Le livre juxtapose les tragédies personnelles des deux femmes: histoire de viol et de meurtre d'un côté, celle d'un suicide de l'autre. Entre les deux, le gouffre qui sépare l'Europe de l'Afrique. Les deux voix se croisent en alternance, levant peu à peu le voile sur un lourd secret. Drôle et cruel à la fois, le roman met en lumière les différences entre le Nord et le Sud. Mais il jette aussi un regard impitoyable sur les prisons dans lesquelles sont détenus les réfugiés clandestins en Grande-Bretagne. Au moment où le Canada s'apprête à envoyer des demandeurs d'asile dans des centres de détention, ça donne une idée des réalités humaines engendrées par ce genre de système...

Le numéro 3 de mon palmarès n'a pas été traduit en français. C'est un recueil de nouvelles intitulé You Know When the Men Are Gone. Tiens donc: ici aussi, le titre fait référence aux hommes. Cette fois, il s'agit de soldats américains qui combattent en Irak et en Afghanistan. L'auteure du recueil, Siobhan Fallon, est elle-même mariée avec un de ces militaires. Elle situe son livre dans la base militaire de Fort Hood, au Texas, où les épouses des soldats attendent - ou n'attendent pas, c'est selon - le retour de leurs guerriers.

Les nouvelles sont tissées finement et montrent le mur d'incompréhension qui se dresse peu à peu entre ceux qui vont au front et celles qu'ils laissent derrière. On en retient que les États-Unis n'ont pas fini de digérer le legs de ces deux guerres...

La quatrième place va à Publicité meurtrière, du Grec Petros Markaris. Cet auteur de polars a l'habitude de mettre en scène des tueurs en série poussés par des motifs politiques. En attendant que son dernier roman, où l'assassin traque les riches coupables d'évasion fiscale, soit traduit du grec, j'ai lu avec plaisir un bouquin où les victimes d'un cruel justicier gravitent dans le monde de la pub. Au-delà du suspense, ça donne une idée du climat dans lequel baigne ce pays en crise.

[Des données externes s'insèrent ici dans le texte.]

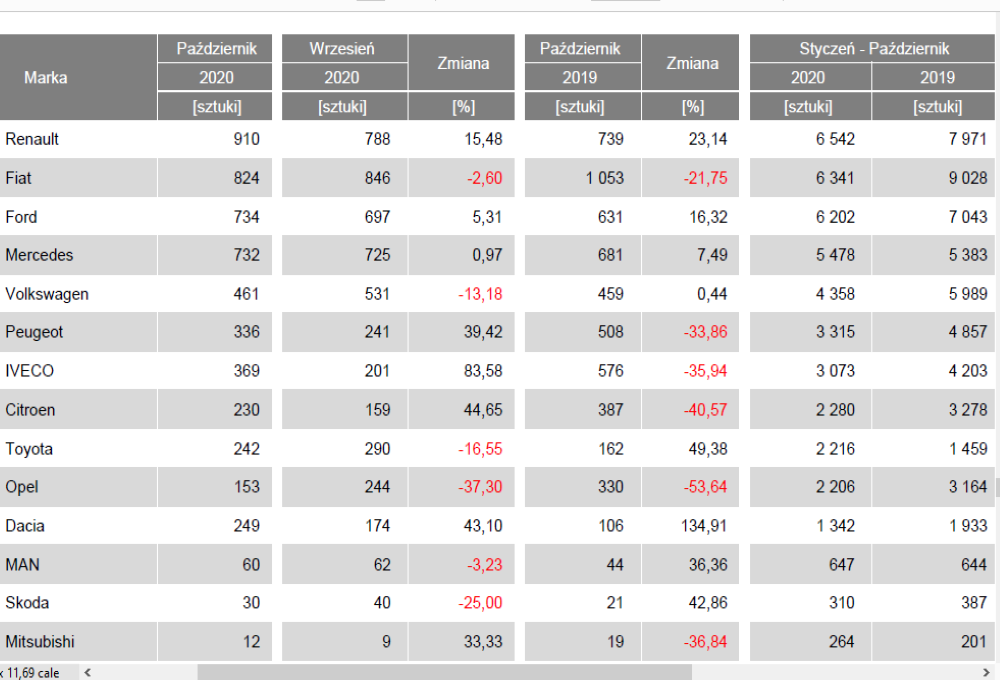The width and height of the screenshot is (1000, 680).
Task: Click the Fiat row label
Action: pos(18,178)
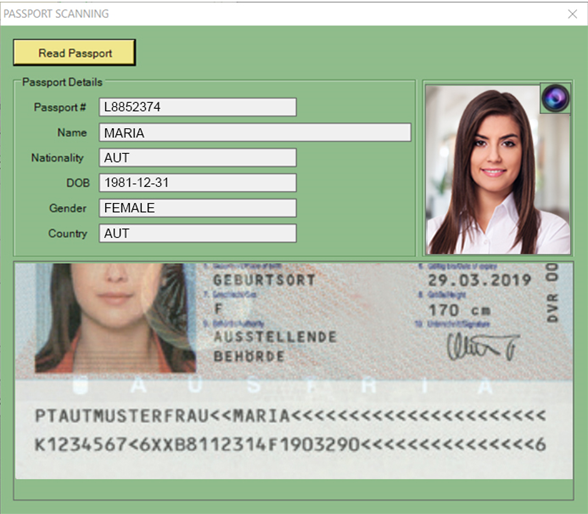Click the Gender field showing FEMALE
This screenshot has height=514, width=588.
click(x=198, y=208)
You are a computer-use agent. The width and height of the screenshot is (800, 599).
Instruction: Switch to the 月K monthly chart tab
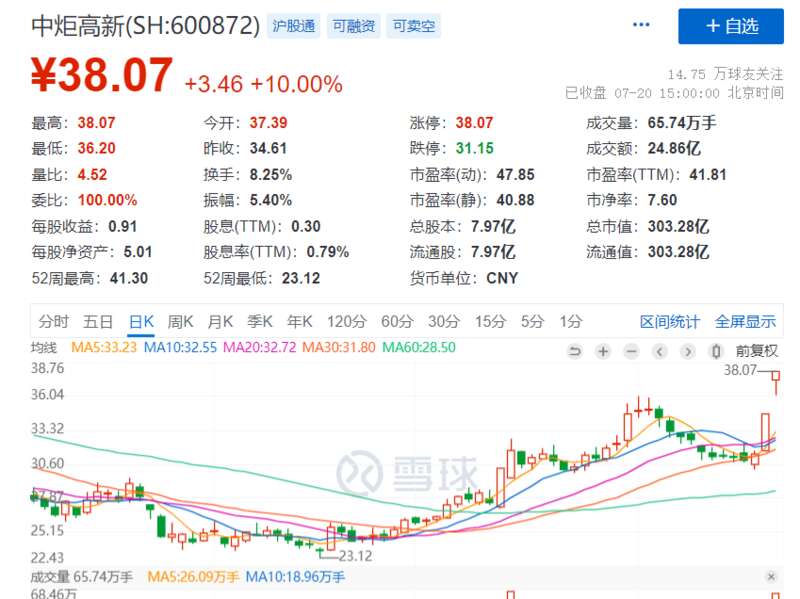[x=220, y=321]
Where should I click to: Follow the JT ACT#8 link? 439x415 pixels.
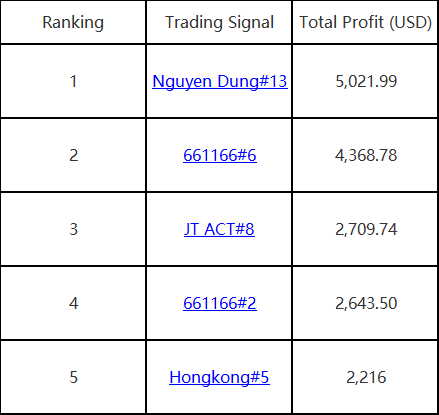coord(219,229)
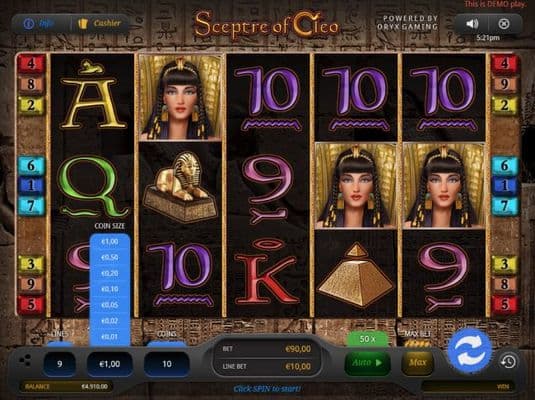Click the yellow Max bet button
535x400 pixels.
click(418, 362)
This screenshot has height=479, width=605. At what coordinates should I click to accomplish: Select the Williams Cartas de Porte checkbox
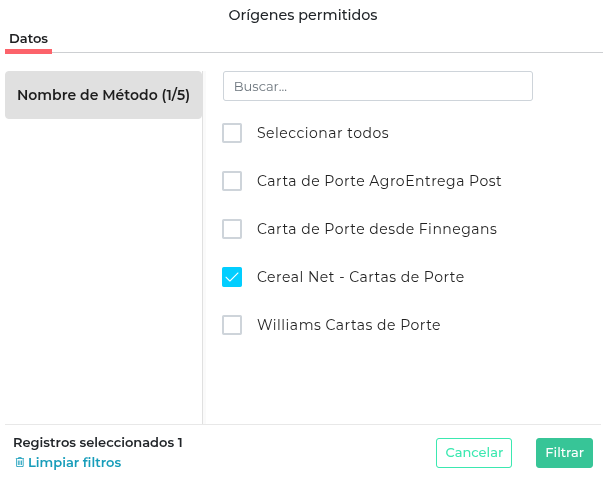click(232, 325)
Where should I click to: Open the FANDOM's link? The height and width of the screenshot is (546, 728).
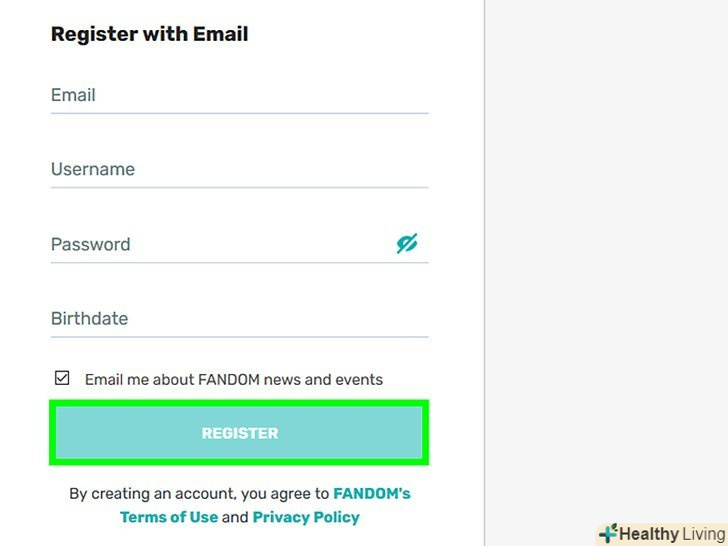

Et enfin, mon numéro 5 n'est pas vraiment un roman, et ce n'est pas non plus une découverte de l'année. J'ai acheté La Maison au citronnier il y a trois ou quatre ans, dans une librairie du quartier de Cheikh Jarrah, à Jérusalem-Est. Ça reste, selon moi, le meilleur livre pour comprendre le conflit israélo-palestinien, à travers les regards de deux familles: celle de Bashir Khairi, Palestinien qui a dû quitter sa maison en 1948, et celle de Dalia Eshkenazi, Juive d'origine bulgare qui a emménagé dans cette même maison après avoir fui l'horreur de la Seconde Guerre mondiale, sans savoir à qui elle avait appartenu auparavant. Ni qui était l'homme qui a planté le citronnier dans la cour...

Ici, on n'est pas dans une oeuvre de fiction. L'auteur retrace l'histoire de ces familles qui finiront par se recroiser. De leur rencontre naîtra une amitié aussi difficile et torturée que le sont les relations entre ces deux peuples.

Là-dessus, je vous laisse jusqu'au mois d'août. Bonne lecture et bon été.